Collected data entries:
⟨

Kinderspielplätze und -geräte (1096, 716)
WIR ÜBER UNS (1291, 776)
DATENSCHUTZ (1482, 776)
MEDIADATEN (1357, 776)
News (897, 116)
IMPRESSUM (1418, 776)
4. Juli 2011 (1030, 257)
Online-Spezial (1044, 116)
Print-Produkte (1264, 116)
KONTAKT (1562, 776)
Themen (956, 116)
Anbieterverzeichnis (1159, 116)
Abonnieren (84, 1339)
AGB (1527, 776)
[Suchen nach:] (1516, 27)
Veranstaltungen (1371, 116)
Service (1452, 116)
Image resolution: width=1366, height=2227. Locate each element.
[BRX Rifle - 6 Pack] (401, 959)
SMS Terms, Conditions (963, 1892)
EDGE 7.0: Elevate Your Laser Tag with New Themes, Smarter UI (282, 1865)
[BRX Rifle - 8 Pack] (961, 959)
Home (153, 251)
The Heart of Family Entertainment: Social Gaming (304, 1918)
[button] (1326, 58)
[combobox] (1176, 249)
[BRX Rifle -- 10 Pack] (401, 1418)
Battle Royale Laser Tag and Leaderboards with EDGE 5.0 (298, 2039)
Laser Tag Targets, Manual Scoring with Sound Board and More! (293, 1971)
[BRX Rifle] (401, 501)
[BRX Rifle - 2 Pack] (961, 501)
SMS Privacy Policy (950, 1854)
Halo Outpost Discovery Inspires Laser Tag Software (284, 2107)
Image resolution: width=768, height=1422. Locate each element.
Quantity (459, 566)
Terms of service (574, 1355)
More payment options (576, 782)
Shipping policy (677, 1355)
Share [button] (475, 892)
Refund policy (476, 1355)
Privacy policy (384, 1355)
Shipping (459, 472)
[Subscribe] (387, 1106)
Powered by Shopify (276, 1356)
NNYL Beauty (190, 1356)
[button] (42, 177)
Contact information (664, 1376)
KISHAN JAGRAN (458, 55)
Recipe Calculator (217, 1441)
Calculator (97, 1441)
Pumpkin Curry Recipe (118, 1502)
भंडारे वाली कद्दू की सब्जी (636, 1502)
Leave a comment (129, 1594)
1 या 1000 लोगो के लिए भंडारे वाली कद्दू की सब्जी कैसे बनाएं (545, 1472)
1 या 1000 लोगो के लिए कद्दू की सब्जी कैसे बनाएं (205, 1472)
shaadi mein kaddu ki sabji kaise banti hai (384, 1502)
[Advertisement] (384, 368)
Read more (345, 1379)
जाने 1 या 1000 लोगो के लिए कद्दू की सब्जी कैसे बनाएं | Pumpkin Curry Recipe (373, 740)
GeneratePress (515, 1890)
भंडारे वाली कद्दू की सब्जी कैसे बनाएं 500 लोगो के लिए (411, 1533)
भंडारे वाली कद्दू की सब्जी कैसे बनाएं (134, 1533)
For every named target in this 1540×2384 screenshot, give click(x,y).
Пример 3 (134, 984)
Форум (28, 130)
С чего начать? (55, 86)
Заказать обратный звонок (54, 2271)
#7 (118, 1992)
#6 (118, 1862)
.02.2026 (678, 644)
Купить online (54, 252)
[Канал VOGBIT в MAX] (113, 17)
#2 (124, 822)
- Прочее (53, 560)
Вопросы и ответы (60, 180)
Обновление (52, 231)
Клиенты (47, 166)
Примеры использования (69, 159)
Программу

⟩

[Problem details]:
Return precisely the lines of the records, starting with the line that holds "जाने 1 या 1000" and ending with the last one.

[Exercise result]:
जाने 1 या 1000 लोगो के लिए कद्दू की सब्जी कैसे बनाएं | Pumpkin Curry Recipe (373, 740)
GeneratePress (515, 1890)
भंडारे वाली कद्दू की सब्जी कैसे बनाएं 500 लोगो के लिए (411, 1533)
भंडारे वाली कद्दू की सब्जी कैसे बनाएं (134, 1533)
For every named target in this 1540×2384 screenshot, give click(x,y).
Пример 3 (134, 984)
Форум (28, 130)
С чего начать? (55, 86)
Заказать обратный звонок (54, 2271)
#7 (118, 1992)
#6 (118, 1862)
.02.2026 (678, 644)
Купить online (54, 252)
[Канал VOGBIT в MAX] (113, 17)
#2 (124, 822)
- Прочее (53, 560)
Вопросы и ответы (60, 180)
Обновление (52, 231)
Клиенты (47, 166)
Примеры использования (69, 159)
Программу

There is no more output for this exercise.